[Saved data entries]

..............................

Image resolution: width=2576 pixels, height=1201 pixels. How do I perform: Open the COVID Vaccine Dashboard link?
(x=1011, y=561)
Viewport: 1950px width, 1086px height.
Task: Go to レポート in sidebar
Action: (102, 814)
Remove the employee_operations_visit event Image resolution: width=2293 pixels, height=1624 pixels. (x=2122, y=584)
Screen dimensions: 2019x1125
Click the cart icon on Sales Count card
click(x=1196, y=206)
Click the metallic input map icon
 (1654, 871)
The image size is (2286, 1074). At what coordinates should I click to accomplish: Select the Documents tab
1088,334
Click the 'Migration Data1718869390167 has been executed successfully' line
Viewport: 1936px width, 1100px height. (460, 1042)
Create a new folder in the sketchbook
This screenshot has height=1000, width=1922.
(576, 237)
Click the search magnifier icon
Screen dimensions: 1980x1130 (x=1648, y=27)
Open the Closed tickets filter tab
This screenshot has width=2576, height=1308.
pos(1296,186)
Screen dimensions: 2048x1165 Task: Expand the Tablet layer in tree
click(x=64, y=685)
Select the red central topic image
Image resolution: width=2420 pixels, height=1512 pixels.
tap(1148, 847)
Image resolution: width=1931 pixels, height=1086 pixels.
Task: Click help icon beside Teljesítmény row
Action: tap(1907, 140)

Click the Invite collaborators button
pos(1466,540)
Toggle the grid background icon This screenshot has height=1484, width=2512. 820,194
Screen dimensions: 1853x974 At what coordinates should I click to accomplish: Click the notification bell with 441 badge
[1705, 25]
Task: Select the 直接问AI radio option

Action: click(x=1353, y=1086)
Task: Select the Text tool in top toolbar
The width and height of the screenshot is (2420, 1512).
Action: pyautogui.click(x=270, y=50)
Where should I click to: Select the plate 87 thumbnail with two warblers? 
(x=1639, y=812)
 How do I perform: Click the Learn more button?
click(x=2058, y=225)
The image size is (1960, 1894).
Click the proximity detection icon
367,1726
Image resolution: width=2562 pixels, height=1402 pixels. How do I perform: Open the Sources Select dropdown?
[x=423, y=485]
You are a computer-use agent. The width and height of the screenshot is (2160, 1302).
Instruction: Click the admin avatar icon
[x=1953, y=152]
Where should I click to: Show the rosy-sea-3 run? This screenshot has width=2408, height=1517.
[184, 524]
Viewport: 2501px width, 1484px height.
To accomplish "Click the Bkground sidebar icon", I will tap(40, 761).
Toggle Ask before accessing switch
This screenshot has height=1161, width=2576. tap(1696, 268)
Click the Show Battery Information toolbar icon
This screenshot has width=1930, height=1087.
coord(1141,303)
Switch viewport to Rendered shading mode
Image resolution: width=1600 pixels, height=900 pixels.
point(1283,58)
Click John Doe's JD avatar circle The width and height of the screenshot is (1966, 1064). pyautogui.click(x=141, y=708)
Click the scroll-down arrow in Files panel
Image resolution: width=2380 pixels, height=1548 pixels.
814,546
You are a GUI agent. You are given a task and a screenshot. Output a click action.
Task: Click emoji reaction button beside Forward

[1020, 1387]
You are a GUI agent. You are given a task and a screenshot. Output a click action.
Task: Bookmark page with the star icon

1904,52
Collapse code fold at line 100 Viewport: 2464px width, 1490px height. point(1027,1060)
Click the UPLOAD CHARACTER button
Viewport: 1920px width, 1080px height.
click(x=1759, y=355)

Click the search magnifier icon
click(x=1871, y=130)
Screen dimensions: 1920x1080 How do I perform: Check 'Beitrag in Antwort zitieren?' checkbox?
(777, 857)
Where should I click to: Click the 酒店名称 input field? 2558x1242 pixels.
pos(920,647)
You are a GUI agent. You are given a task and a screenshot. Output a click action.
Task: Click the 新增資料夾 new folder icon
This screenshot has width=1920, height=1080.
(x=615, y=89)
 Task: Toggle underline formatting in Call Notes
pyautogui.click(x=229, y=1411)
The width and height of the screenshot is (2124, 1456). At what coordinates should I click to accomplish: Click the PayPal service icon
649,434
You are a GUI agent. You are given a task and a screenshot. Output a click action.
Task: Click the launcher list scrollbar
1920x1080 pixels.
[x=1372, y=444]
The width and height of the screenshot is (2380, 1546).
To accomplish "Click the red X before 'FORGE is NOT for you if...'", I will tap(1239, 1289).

..............................

GOAL OF THE EXERCISE →
Nothing but a number should be given for this: how many lines in the entries above contain "toolbar"?

RESPONSE TO THIS EXERCISE →
2